- **Source material**
────────

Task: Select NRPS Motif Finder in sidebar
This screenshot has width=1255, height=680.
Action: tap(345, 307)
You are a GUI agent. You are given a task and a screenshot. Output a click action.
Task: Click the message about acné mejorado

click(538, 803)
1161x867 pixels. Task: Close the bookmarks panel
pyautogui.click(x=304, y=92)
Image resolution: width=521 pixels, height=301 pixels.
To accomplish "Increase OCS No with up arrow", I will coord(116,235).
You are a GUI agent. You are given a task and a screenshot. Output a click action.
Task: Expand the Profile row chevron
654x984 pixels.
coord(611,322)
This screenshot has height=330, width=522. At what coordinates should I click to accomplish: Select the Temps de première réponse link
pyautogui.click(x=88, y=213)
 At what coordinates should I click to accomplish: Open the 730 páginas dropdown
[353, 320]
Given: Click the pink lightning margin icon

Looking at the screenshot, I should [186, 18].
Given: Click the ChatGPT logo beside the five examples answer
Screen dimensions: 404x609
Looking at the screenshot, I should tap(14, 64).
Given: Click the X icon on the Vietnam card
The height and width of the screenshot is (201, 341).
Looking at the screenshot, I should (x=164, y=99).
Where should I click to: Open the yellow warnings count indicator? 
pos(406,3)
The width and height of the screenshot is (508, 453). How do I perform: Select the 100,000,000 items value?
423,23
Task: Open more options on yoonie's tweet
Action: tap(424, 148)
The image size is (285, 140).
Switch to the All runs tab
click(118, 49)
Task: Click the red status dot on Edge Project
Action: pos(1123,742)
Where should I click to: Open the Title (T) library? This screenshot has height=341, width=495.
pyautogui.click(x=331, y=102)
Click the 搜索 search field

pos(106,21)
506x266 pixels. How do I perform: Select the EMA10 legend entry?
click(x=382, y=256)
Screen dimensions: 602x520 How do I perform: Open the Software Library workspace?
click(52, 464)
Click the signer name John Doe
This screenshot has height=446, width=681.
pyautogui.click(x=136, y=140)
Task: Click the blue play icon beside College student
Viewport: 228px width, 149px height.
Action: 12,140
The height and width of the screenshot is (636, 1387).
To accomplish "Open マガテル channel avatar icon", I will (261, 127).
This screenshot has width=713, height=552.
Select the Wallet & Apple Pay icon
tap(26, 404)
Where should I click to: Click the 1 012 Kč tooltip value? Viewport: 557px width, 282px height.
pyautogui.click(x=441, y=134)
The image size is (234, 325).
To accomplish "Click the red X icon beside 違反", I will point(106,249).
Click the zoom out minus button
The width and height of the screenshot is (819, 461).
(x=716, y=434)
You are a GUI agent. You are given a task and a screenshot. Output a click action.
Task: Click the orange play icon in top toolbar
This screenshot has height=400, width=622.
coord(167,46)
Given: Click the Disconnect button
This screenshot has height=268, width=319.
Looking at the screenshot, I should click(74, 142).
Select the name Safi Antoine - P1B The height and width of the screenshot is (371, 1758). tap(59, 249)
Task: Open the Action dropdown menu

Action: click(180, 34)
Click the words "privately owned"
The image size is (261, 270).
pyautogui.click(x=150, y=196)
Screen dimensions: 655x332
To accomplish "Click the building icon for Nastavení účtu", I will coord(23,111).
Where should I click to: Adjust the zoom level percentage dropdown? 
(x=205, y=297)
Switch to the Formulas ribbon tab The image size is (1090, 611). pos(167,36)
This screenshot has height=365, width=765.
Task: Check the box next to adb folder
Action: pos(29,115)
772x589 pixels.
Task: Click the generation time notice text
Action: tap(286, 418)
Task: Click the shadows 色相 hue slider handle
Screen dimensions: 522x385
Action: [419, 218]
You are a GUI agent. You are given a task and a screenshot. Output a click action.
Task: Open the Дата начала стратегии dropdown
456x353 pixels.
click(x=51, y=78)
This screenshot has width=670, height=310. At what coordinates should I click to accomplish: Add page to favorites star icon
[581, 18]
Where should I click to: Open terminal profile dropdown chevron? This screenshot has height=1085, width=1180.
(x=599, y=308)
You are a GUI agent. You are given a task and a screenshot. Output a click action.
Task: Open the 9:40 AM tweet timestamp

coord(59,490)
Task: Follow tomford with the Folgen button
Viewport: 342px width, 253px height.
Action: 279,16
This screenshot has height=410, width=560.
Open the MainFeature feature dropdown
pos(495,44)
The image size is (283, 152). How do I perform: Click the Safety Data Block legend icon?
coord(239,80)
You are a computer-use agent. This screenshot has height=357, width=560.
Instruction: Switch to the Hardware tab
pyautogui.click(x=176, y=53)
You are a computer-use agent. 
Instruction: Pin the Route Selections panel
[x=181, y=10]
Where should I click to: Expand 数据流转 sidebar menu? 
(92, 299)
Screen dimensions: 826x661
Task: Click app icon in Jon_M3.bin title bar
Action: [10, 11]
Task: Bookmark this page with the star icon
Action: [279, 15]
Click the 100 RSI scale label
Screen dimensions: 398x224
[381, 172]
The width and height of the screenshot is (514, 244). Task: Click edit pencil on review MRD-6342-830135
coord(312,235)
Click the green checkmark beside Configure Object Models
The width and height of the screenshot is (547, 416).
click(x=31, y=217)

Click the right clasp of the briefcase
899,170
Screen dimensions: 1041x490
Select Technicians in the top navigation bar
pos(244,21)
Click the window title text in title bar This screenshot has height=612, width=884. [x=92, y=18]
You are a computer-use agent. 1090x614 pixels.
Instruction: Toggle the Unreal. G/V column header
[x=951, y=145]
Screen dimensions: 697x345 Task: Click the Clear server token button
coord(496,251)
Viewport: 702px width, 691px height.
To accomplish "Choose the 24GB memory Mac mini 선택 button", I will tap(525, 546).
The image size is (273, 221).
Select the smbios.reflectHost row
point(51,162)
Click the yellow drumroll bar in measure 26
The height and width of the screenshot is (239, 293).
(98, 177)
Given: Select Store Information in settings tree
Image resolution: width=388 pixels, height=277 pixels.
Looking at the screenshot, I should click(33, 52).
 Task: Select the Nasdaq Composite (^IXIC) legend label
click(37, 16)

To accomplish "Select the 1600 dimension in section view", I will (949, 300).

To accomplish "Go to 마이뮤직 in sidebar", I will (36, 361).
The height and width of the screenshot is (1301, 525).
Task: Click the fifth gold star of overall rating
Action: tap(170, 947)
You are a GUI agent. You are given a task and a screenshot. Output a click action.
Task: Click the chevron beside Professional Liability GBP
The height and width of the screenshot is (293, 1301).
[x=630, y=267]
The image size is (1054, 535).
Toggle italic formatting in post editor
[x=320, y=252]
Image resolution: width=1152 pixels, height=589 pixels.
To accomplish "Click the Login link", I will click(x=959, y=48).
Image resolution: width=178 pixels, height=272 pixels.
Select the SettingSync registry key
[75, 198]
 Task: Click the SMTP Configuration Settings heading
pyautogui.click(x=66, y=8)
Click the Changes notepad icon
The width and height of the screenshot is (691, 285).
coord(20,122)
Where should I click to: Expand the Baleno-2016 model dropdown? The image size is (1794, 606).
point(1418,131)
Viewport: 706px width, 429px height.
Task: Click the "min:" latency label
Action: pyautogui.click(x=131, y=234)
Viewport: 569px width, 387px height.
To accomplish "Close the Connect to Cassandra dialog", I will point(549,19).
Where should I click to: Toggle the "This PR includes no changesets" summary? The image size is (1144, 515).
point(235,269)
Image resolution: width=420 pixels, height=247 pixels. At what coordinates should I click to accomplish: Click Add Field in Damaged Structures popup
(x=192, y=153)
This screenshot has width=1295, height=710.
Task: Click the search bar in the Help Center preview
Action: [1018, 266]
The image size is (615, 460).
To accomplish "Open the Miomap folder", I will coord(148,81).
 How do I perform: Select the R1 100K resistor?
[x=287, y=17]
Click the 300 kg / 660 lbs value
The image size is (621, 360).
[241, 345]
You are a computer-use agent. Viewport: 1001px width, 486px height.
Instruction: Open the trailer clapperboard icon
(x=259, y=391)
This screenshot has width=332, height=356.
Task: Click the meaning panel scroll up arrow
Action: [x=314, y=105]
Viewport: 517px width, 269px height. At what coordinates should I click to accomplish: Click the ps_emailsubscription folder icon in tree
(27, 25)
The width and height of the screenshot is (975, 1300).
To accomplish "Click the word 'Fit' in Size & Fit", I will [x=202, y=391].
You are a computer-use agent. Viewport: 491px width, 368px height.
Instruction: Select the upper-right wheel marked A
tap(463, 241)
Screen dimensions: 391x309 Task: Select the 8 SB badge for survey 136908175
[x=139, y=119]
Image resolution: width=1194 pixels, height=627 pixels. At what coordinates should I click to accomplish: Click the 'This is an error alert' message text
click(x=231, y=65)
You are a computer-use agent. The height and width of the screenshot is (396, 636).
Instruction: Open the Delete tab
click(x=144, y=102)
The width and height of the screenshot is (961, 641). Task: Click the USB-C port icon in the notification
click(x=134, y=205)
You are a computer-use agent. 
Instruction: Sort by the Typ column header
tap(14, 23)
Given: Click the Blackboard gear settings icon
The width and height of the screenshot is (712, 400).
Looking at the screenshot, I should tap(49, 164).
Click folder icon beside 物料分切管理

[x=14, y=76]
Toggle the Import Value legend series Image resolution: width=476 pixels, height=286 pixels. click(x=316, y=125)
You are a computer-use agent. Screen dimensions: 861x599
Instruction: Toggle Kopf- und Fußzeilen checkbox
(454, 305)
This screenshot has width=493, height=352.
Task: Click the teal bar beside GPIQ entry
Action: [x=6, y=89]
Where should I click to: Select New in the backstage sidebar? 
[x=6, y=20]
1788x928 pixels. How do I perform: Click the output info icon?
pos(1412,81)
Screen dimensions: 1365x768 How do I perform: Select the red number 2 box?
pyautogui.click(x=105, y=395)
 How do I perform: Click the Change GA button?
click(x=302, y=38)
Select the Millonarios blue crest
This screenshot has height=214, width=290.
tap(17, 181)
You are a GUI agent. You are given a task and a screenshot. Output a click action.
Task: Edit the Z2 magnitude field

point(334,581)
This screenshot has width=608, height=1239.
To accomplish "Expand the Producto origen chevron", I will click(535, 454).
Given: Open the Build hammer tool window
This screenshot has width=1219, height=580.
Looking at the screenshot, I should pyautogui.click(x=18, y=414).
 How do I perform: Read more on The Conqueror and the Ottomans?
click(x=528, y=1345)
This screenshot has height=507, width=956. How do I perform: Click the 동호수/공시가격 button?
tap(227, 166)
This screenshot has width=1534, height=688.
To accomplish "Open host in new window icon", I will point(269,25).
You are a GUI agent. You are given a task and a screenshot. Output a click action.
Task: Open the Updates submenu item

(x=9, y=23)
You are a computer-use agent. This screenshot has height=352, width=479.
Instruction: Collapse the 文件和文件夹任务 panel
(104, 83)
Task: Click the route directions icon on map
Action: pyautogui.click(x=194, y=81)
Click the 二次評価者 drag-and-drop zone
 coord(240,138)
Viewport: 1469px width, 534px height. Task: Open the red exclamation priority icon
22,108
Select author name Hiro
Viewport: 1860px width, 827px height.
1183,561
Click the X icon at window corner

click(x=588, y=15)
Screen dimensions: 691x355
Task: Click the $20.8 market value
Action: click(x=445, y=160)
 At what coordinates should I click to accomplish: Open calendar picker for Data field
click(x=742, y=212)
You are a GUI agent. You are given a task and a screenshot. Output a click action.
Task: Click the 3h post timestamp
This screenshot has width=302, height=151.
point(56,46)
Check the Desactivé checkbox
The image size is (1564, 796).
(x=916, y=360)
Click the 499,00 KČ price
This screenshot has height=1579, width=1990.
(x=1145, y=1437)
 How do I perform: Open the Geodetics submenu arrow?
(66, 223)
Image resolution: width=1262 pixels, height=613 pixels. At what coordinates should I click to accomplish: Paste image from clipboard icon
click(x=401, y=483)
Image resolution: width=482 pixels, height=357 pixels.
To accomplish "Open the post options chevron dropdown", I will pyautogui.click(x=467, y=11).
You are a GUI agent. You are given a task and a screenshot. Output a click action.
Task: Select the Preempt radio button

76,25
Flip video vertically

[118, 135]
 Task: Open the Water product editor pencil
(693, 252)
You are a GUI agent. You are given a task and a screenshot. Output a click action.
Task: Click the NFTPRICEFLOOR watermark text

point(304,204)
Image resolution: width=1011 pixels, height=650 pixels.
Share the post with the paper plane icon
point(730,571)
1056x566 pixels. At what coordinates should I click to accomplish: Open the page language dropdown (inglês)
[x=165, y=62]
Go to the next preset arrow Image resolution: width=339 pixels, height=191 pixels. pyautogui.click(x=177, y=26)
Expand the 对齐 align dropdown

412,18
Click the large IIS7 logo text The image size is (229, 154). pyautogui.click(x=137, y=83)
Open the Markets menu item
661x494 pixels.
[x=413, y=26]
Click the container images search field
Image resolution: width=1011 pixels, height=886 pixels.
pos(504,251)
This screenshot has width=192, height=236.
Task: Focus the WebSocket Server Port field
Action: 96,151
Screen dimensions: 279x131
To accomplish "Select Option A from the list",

────────

- **Your objective**
Every line containing the word "logo" should be copied from the material.

- **Answer for the task**
Given: Click the ChatGPT logo beside the five examples answer
Click the large IIS7 logo text The image size is (229, 154). pyautogui.click(x=137, y=83)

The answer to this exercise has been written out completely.